Metadata-Version: 2.4
Name: skilltest-sdk
Version: 0.2.1
Summary: Python SDK for the skilltest CLI: run AI-skill tests and natural-language evals from Python, with a typed report contract.
Author: Nick DeRobertis
License-Expression: MIT
Requires-Python: >=3.12
Requires-Dist: pydantic>=2.7
Description-Content-Type: text/markdown

# skilltest-sdk

The Python SDK for the [`skilltest`](https://github.com/nickderobertis/skilltest)
CLI. A thin, typed wrapper and nothing else: it runs the CLI as a subprocess and
parses the stable `--format json` contract into Pydantic models. Test-framework
integrations build on it — use [`skilltest-pytest`](../../plugins/pytest) if you
want pytest collection; use this package directly from any other Python code.

```python
from skilltest_sdk import run_skill, validate_skill

report = run_skill("cases/greet.yaml")
assert report.passed, report.describe_failures()
# Mix in deterministic checks on the transcript:
assert "Dr. Smith" in report.runs[0].transcript.assistant_text()

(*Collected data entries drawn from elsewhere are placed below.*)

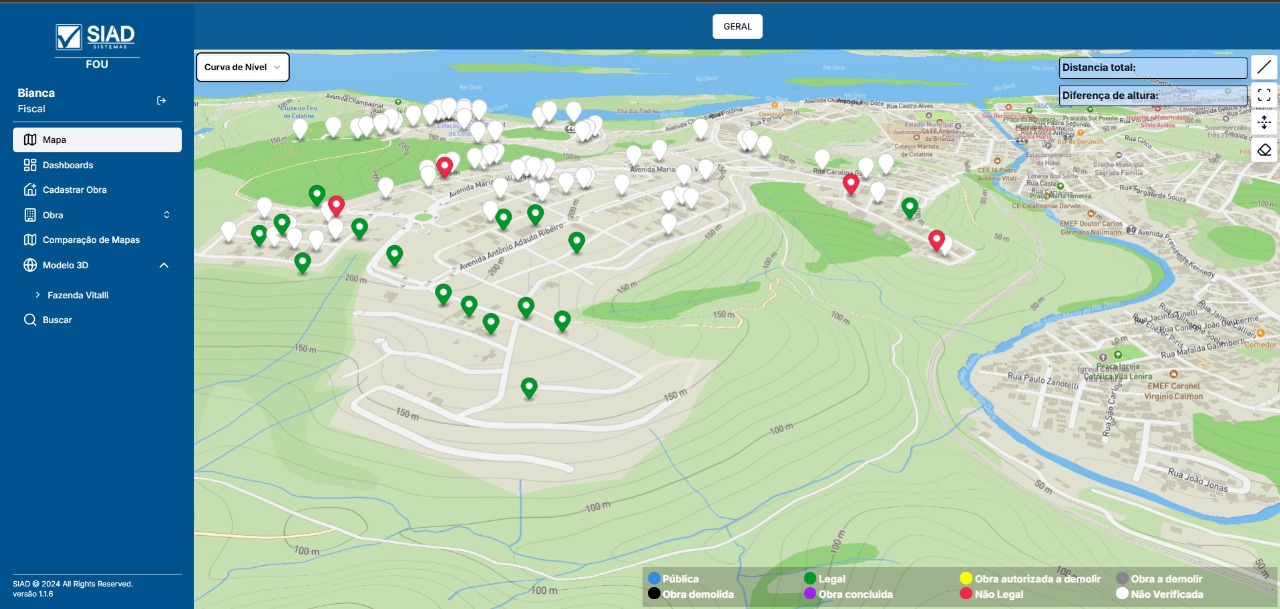Viewport: 1280px width, 609px height.
Task: Expand the Fazenda Vitalli tree item
Action: click(x=38, y=295)
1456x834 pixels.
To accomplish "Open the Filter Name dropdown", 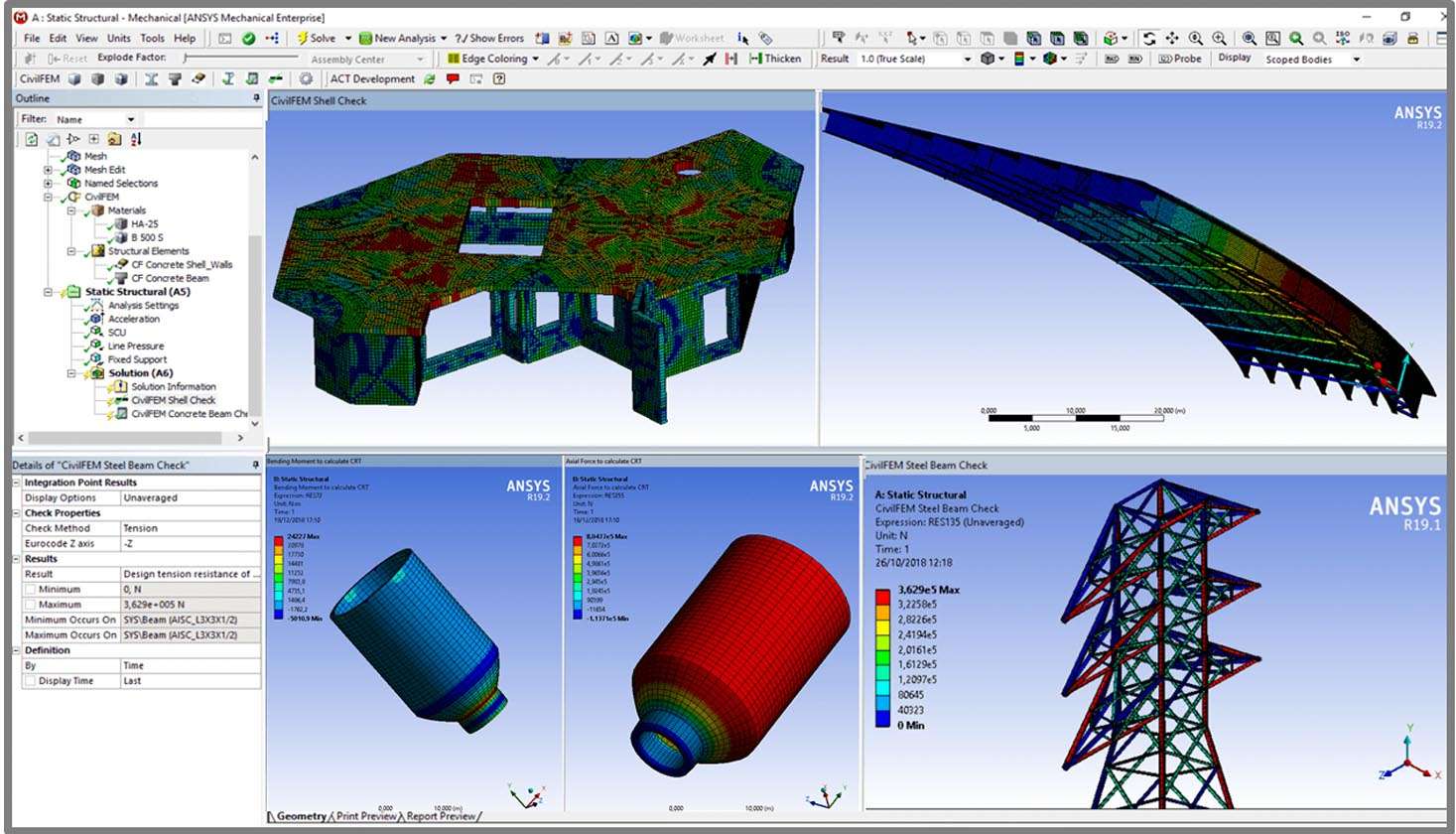I will pyautogui.click(x=130, y=119).
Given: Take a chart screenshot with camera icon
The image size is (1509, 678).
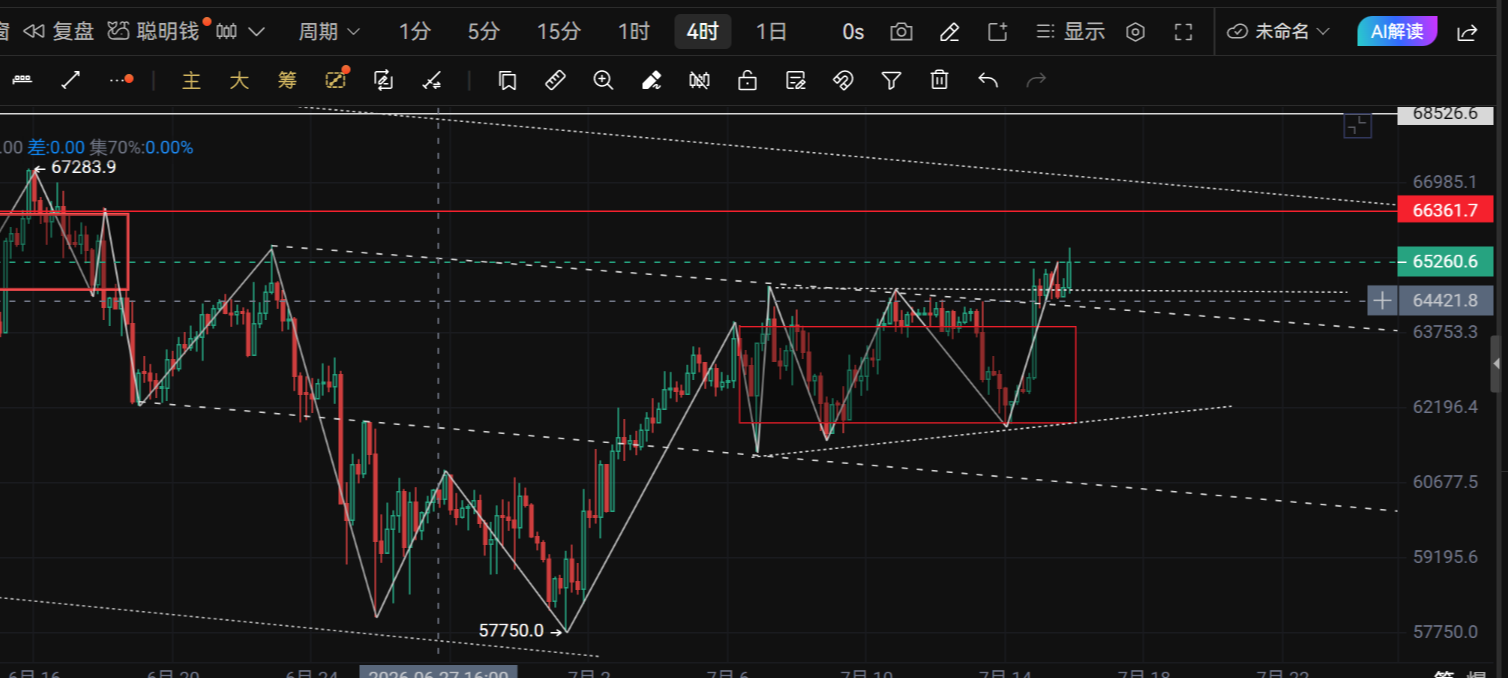Looking at the screenshot, I should point(901,32).
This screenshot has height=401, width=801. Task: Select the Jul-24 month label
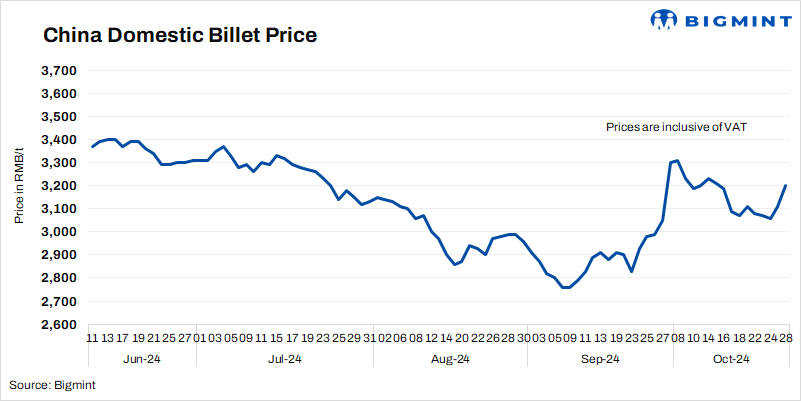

result = validate_skill("skills/greeter")
assert result.valid
```

The `skilltest` binary is resolved from the `bin=` argument, the
`SKILLTEST_BIN` env var, or `PATH`; a provider override comes from `provider=`
or `SKILLTEST_PROVIDER`. A failing eval is *reported* (`report.passed` is
false), not raised; bad input raises `SkilltestUsageError` (CLI exit 2) and
provider problems raise `SkilltestProviderError` (exit 3).

The Pydantic models are **generated** from `schemas/report.schema.json` /
`schemas/validation.schema.json` — themselves generated from the CLI's own
types — via `just gen-contract`, and a drift gate in CI fails if anything is
stale, so the models cannot diverge from the binary.